• **Petunjuk dan Ketentuan**
Salin dengan tepat bagian kutipan tentang profesi public relations di era globalisasi di bawah, mulai dari "Globalisasi yang terjadi" dan berlanjut hingga "profesi public relations.".

══ Kutipan Dokumen ══

Globalisasi yang terjadi di seluruh belahan dunia saat ini telah menghilangkan sekat-sekat geografis sehingga mengakibatkan dunia seolah menjadi sebuah wilayah tanpa batas. Kehidupan yang serba mengglobal ini pada gilirannya mempengaruhi segala aspek kegiatan dunia usaha dan berbagai profesi di dalamnya tidak terkecuali profesi public relations.



Di negara-negara maju, Public Relations atau hubungan masyarakat (humas) telah menjadi profesi yang sangat bergengsi dan terus berkembang (emerging profession) secara pesat. Namun di Indonesia, ilmu Public Relations (PR) atau Kehumasan bisa jadi merupakan sebuah ilmu yang relatif baru dikenal dibandingkan berbagai disiplin ilmu yang lain, yang ikut menjadi 'korban' globalisasi tersebut.


Pasalnya, public relations menjadi sebuah profesi yang cenderung multi-entry dicipliner di mana siapapun dapat memasuki profesi ini tanpa mengsyaratkan penguasaan keilmuan tertentu, yaitu ilmu komunikasi.

═══
══ Data yang Tersedia ══

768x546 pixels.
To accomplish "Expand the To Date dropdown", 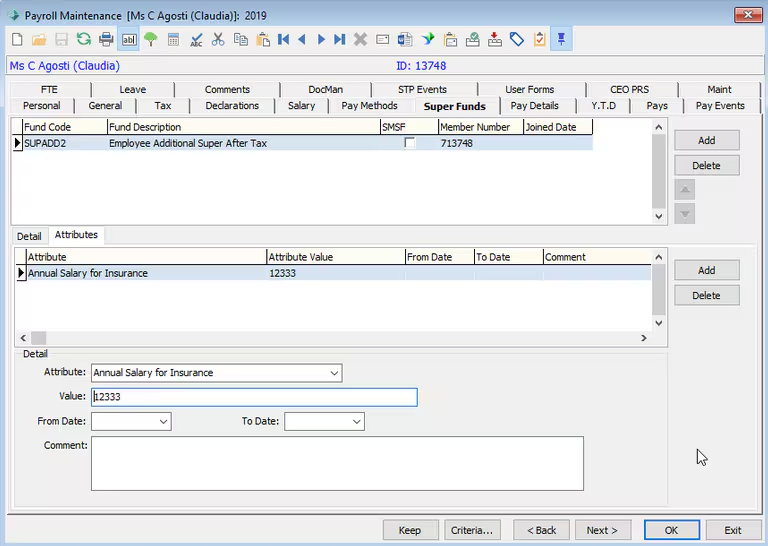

═══

• **Hasil Keluaran**
Globalisasi yang terjadi di seluruh belahan dunia saat ini telah menghilangkan sekat-sekat geografis sehingga mengakibatkan dunia seolah menjadi sebuah wilayah tanpa batas. Kehidupan yang serba mengglobal ini pada gilirannya mempengaruhi segala aspek kegiatan dunia usaha dan berbagai profesi di dalamnya tidak terkecuali profesi public relations.